Secondary objectives
Hovedinnhold
Secondary objectives:
1. Identification of novel monogenic causes of organ-specific autoimmunity.
Based on our recent findings of novel dominantly inherited forms of organ-specific autoimmunity (Oftedal, Immunity, 2015), we hypothesize that monogenic organ-specific autoimmune diseases are much more common than previously thought. Our preliminary findings from exome sequencing of patients with autoimmune Addison’s disease (AAD) and autoimmune polyendocrine syndromes (APS) have identified several new candidate cases with possible disease-causing heterozygous mutations. We will:
• Compile extreme phenotypes and families with heavy aggregation of organ-specific autoimmunity (from the National Registries for Organ-Specific Autoimmune Diseases in Norway (ROAS, HUS) and Sweden (Swedish Addison registry).
• Perform DNA-sequencing using multiple strategies including hypothesis-driven targeted panel sequencing, exome sequencing and whole genome sequencing.
• Analyze data by state-of-the-art bioinformatics analyses.
• Replicate findings using national cohorts (HUSK, MoBa and HUNT) and those available through international collaborations (FP7EurAdrenal, FP6EurAPS).
2. Delineate pathogenic mechanisms in organ-specific autoimmunity.
The autoimmunity-associated genetic mutations identified in secondary obj. 1 will be used to
identify key pathways and regulatory checkpoints involved in autoimmune pathogeneses.
We have established a number of advanced techniques for analyses of autoantibodies and
autoreactive B- and T-cells and have vast experience with animal models. We will:Use human samples (blood, tissue samples, organoids) for single cell analysis to
functionally characterize identified genes and their mutations in the context of their
pathways.
• Develop complementary mouse models generated by Crispr/Cas9 technique, which
is excellently suited for monogenic diseases.

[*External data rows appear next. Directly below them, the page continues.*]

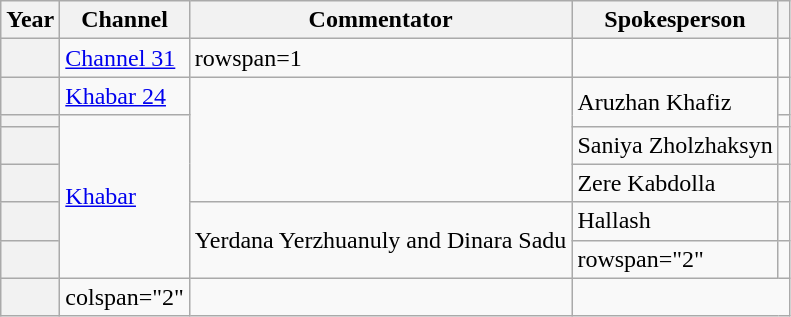
Zere Kabdolla [675, 183]
Channel [125, 20]
colspan="2" [125, 297]
Spokesperson [675, 20]
Channel 31 [125, 58]
rowspan="2" [675, 259]
Saniya Zholzhaksyn [675, 145]
Hallash [675, 221]
Khabar 24 [125, 96]
Year [30, 20]
rowspan=1 [380, 58]
Khabar [125, 196]
Aruzhan Khafiz [675, 102]
Yerdana Yerzhuanuly and Dinara Sadu [380, 240]
Commentator [380, 20]
Extract the (X, Y) coordinate from the center of the cell holding the provided text.  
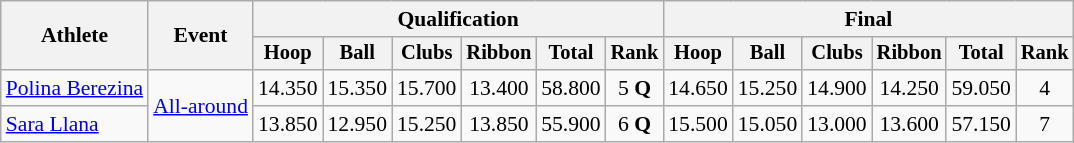
12.950 (356, 124)
14.900 (836, 88)
5 Q (635, 88)
59.050 (980, 88)
7 (1045, 124)
14.650 (698, 88)
Athlete (74, 36)
58.800 (570, 88)
All-around (200, 106)
13.400 (498, 88)
14.350 (288, 88)
15.700 (426, 88)
15.050 (768, 124)
13.600 (910, 124)
15.350 (356, 88)
15.500 (698, 124)
Event (200, 36)
Final (868, 19)
Qualification (458, 19)
57.150 (980, 124)
Polina Berezina (74, 88)
4 (1045, 88)
55.900 (570, 124)
Sara Llana (74, 124)
13.000 (836, 124)
6 Q (635, 124)
14.250 (910, 88)
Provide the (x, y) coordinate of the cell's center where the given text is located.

• Implement array-based antibody screening and advanced T cell assays based on
flow cytometry (including Cytof) and HLA-multimers to study immune responses
related to these pathways.
3. Develop novel biomarkers for prediction, diagnostics and prognosis.

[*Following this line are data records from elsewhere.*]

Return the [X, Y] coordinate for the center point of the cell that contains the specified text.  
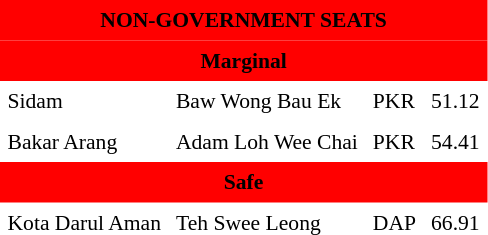
Bakar Arang [84, 141]
Baw Wong Bau Ek [266, 101]
Sidam [84, 101]
54.41 [456, 141]
51.12 [456, 101]
Marginal [244, 60]
NON-GOVERNMENT SEATS [244, 20]
Adam Loh Wee Chai [266, 141]
Safe [244, 182]
Extract the [x, y] coordinate from the center of the cell holding the provided text.  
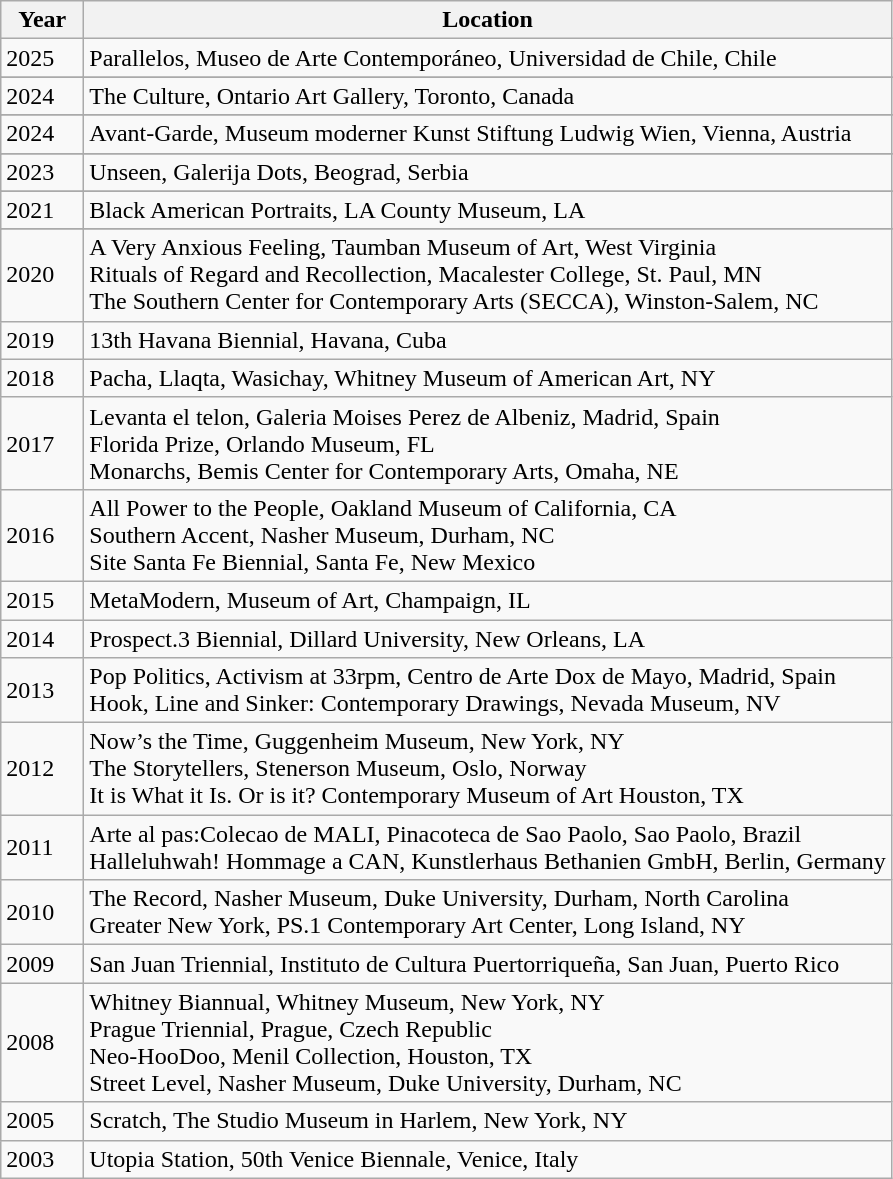
Pacha, Llaqta, Wasichay, Whitney Museum of American Art, NY [488, 378]
2025 [42, 58]
Avant-Garde, Museum moderner Kunst Stiftung Ludwig Wien, Vienna, Austria [488, 134]
2009 [42, 964]
2017 [42, 443]
Black American Portraits, LA County Museum, LA [488, 210]
2021 [42, 210]
2013 [42, 690]
2008 [42, 1042]
Year [42, 20]
Prospect.3 Biennial, Dillard University, New Orleans, LA [488, 639]
2023 [42, 172]
2016 [42, 535]
2020 [42, 275]
Location [488, 20]
MetaModern, Museum of Art, Champaign, IL [488, 600]
2015 [42, 600]
2003 [42, 1159]
San Juan Triennial, Instituto de Cultura Puertorriqueña, San Juan, Puerto Rico [488, 964]
The Culture, Ontario Art Gallery, Toronto, Canada [488, 96]
Scratch, The Studio Museum in Harlem, New York, NY [488, 1121]
2005 [42, 1121]
2019 [42, 340]
Unseen, Galerija Dots, Beograd, Serbia [488, 172]
Arte al pas:Colecao de MALI, Pinacoteca de Sao Paolo, Sao Paolo, BrazilHalleluhwah! Hommage a CAN, Kunstlerhaus Bethanien GmbH, Berlin, Germany [488, 848]
The Record, Nasher Museum, Duke University, Durham, North CarolinaGreater New York, PS.1 Contemporary Art Center, Long Island, NY [488, 912]
2018 [42, 378]
Utopia Station, 50th Venice Biennale, Venice, Italy [488, 1159]
2012 [42, 769]
2011 [42, 848]
13th Havana Biennial, Havana, Cuba [488, 340]
Parallelos, Museo de Arte Contemporáneo, Universidad de Chile, Chile [488, 58]
Pop Politics, Activism at 33rpm, Centro de Arte Dox de Mayo, Madrid, SpainHook, Line and Sinker: Contemporary Drawings, Nevada Museum, NV [488, 690]
2014 [42, 639]
2010 [42, 912]
All Power to the People, Oakland Museum of California, CASouthern Accent, Nasher Museum, Durham, NCSite Santa Fe Biennial, Santa Fe, New Mexico [488, 535]
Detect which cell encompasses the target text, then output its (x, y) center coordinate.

Autoantibody assays are currently used for diagnostic purposes and help determine autoimmune aetiology, but can be hard to interpret in a prognostic clinical setting. Thus additional biomarkers and genetic traits that reflect various pathogenic pathways would give a more precise assessment of disease risk and can be used to monitor the effect of novel treatment modalities. We will
• Use findings from secondary objective 1 to identify genetic risk biomarkers.
• Identify and functionally validate autoimmune biomarkers from pathogenic pathways identified in secondary objective 2.
• Delineate genetic and immunological biomarker patterns and relate them to risk, diagnostic utility, and prognosis for specific organ-specific diseases using the results from secondary objectives 1 and 2.
4. Establish novel immunotherapies for rare autoimmune organ-specific diseases.
Building on results from secondary obj 1-3 we will devise targeted therapies for selected organ-specific diseases by repurposing already existing drugs and develop novel monoclonal antibodies specifically targeting the pathways involved in autoimmune destruction. This could provide us with means to reverse and possibly prevent development of organ-specific autoimmune diseases. Pre-clinical testing will start in the mouse models generated under secondary objective 2.